We have also included clauses about our right to sell merchandise without having to pay the venue or promoter any commission. Many, many venues will charge you to sell your own merchandise, taking up to 25 percent of your money. (You will learn more about this hideous practice in Chapter 7, “At the Show.”) Although the promoter often has no control over merchandise commissions because he or she is simply hiring the venue, it is worth putting in this clause.

The promoter/buyer should study the contract carefully and sign and date it to signal his or her acceptance of the terms. By signing the contract, the promoter is saying, “Yes, I agree to provide all the conditions necessary for the performance of X on such date at such time for such amount of money.”

If the promoter doesn’t like something or disagrees with the terms, he can either contact the agent to try to renegotiate or simply put a red line through the relevant clause and return the contract. This red line signals the promoter’s refusal to comply with that section of the contract. A good agent would then, on receiving any amended contract, try to renegotiate the deal and get the promoter to accept all terms unconditionally.

When a contract is signed, dated, and returned to the agent, the agent should pass copies on to the manager or artist and to the artist’s tour manager. As a tour manager or artist, you should travel with copies of all the contracts for the tour, and you should have already studied them to pick up on any problems or disputes the promoters may have.

Should you have a contract for every show you do? Yes! As well as being a legally binding document in case of dispute, the contract also serves as a tool to enable promoters to forewarn you/the touring party of special circumstances at any particular venue. For instance, a well thought-out contract should at least try to state what time the promoter wants you to perform. This is especially important if you are performing after midnight on a given date. As an example, you may have two shows booked—one on the 17th of the month in one city (let’s call this Show A) and one on the 18th of the same month in a different city (Show B). You (or your tour manager) arrange all the necessary transportation to get you from Show A to B, based on the dates you have been given by the promoter. You then find out the promoter wants you to perform your set for Show A at 3 o’clock in the morning! You are then effectively playing two shows on the same day and may not physically be able to actually travel from Show A to Show B in time, given the (now) new complications of time and distance.

Will you get a contract for every show you do? Probably not, especially when you are just starting out. But never mind—get in the habit of asking for one or supplying your own anyway.

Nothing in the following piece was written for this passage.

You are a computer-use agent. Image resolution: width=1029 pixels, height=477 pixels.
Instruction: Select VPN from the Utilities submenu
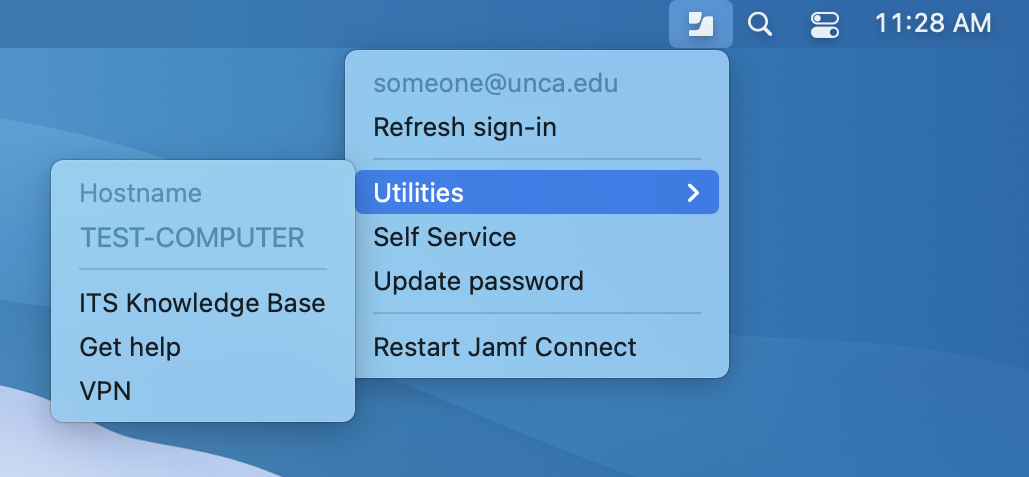point(105,391)
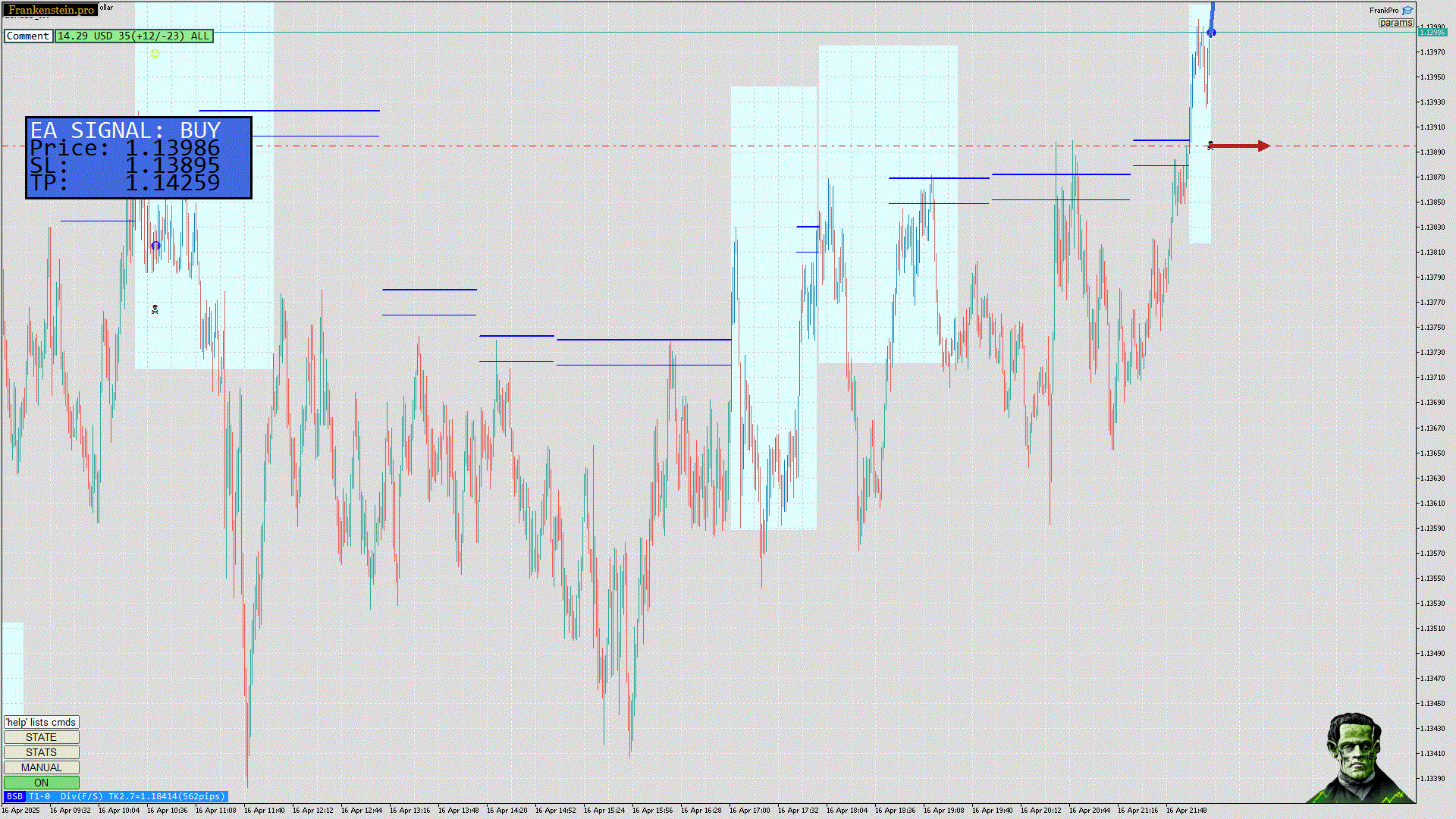Click the purple circle marker in left shaded zone

pos(155,246)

I take it you are serious about your career and about making the best income you can from each performance, right? Then start issuing your own contracts! Study the example printed here; you can download an editable version from www.livemusicbusiness.com. Simply amend the relevant details, such as the promoter/buyer name and the show date, time, and fees. Even if you just issue a page that says, “You, Mrs. Bar Manager, agree to pay me in CASH the fee of $x when I perform in your bar on the xxth of x. Sign here,” you will be protecting yourself from potential nonpayment problems.

An exhilarating live show, small or large, is the beating heart of this industry. Playing live is of paramount importance, can earn a considerable proportion of the act’s income, and is a way for performers to develop their art, rather than just knock out carbon copies of their records.

—Matt Willis, CEC Management. Clients include the Eighties
Matchbox B-Line Disaster, the Others, the Rakes, and Ben Folds.